Working data:
** start **
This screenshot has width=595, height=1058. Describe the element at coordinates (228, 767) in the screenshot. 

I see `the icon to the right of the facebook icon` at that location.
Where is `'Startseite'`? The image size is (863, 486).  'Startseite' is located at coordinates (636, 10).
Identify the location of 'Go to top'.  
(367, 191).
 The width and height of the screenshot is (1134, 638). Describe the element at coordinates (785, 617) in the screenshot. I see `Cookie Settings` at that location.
** end **
** start **
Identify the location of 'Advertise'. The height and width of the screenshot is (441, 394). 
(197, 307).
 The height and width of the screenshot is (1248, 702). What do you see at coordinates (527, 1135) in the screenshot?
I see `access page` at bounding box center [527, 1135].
** end **
** start **
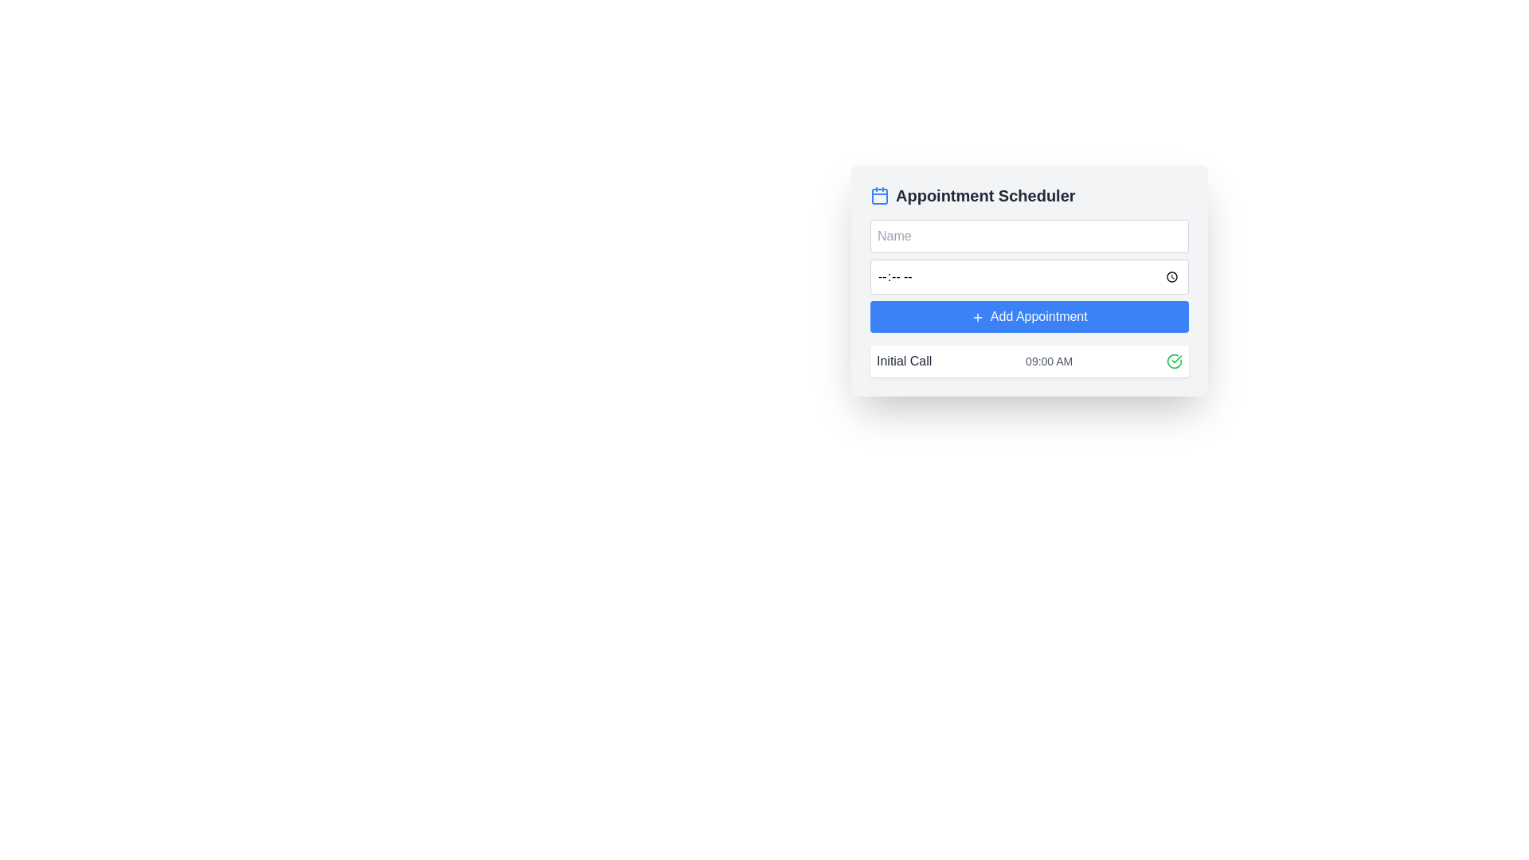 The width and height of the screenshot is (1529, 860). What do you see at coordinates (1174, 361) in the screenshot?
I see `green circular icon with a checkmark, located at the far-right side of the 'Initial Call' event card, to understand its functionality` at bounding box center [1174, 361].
** end **
Revise the records from the line that has "Identify the location of 'Advertise'." through the line that has "center [527, 1135].", putting "Locate" in place of "Identify" and leaving everything else as it is.

Full response:
Locate the location of 'Advertise'. The height and width of the screenshot is (441, 394). 
(197, 307).
 The height and width of the screenshot is (1248, 702). What do you see at coordinates (527, 1135) in the screenshot?
I see `access page` at bounding box center [527, 1135].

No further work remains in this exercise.